American singer-songwriter

Rick Denzien is a songwriter, singer and studio technician from Buffalo, New York.

== Early life==
Denzien started playing the guitar at eight or nine, reportedly initiated due to a head injury. As a teenager, he performed in the band Freeway. As a third-year high school student, he performed a radio play with fellow musician Bob Schiele. Denzien then moved to Rochester to attend college. He was selected as a recording artist for the State University of New York at Fredonia. He participated in a year-long Tonmeister (recording engineer) program with Eric Paul (record producer) and Richard Hammond. He signed his first publishing contract with a small publisher for his song "Come On Children." The song was listened to in some circles.
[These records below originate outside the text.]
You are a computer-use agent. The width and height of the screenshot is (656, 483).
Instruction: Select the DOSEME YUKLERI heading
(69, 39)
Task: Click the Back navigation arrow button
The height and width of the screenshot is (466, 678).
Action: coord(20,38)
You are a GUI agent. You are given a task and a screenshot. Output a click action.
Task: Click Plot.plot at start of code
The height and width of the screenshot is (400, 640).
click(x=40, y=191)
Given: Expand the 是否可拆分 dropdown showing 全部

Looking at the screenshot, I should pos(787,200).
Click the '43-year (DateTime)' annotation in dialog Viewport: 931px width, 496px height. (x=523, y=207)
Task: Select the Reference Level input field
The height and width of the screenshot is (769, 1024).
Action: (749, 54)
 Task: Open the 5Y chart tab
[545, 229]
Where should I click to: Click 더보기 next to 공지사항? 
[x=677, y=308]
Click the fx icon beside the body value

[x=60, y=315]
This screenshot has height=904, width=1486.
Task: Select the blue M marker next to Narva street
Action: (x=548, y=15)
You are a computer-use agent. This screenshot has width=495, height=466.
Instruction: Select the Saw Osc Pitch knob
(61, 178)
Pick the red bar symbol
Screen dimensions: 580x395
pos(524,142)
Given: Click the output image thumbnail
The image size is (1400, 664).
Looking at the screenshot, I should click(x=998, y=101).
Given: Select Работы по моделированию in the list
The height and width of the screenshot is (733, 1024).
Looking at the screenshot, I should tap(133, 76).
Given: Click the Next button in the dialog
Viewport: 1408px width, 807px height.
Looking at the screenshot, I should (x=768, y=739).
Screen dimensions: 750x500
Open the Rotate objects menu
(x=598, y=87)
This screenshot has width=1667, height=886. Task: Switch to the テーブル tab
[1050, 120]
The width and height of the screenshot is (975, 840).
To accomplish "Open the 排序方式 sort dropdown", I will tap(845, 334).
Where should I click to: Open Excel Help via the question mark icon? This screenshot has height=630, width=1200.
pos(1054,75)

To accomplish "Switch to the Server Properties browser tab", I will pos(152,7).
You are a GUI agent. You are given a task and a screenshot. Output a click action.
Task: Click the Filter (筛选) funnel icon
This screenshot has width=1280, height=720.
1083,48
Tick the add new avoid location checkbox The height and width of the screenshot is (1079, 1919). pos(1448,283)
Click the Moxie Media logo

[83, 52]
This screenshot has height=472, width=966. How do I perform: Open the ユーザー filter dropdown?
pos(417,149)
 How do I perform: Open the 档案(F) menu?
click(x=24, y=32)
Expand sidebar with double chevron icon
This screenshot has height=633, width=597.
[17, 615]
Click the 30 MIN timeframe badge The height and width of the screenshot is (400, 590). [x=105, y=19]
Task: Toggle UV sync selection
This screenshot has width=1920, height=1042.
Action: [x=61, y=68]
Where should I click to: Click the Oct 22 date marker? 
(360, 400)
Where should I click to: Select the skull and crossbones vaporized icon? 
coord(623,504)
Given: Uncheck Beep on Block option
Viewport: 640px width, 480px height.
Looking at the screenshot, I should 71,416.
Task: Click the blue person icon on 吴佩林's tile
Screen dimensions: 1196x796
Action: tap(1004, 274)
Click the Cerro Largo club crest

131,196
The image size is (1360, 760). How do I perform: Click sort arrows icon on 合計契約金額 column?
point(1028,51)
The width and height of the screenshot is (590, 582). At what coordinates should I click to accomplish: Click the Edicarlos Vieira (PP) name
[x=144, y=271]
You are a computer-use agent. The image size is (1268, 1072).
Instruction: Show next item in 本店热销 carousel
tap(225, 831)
His first CD was recorded in Nashville at the Oak Ridge Boys studio with his favorite musicians Chad Watson, Randy Corell, Tony Brown (record producer), and J.T. Taylor recording/mix engineer Fred Cameron.

== Career ==
During and after college, Denzien played at various venues in the East and South United States and eventually moved to Philadelphia, Pennsylvania. He recorded his second CD as a limited edition called Heal The Land and included many Philadelphia area musicians. The CD received limited airplay. Two years later, he was asked to help mix The Bloodhound Gang's CD Use Your Fingers for Columbia Records. When Daddy Long Legs broke off from Blood hound gang, he continued to work with the new band called Wolfpac. He recorded and mixed the songs "Somethin' Wicked This Way Comes," "Evil is as Evil Does," and "Death Becomes Her." He is uncredited on the spoken word ad libs for some of these songs. The Band used these recordings to get a slot on the Howard Stern Radio Show.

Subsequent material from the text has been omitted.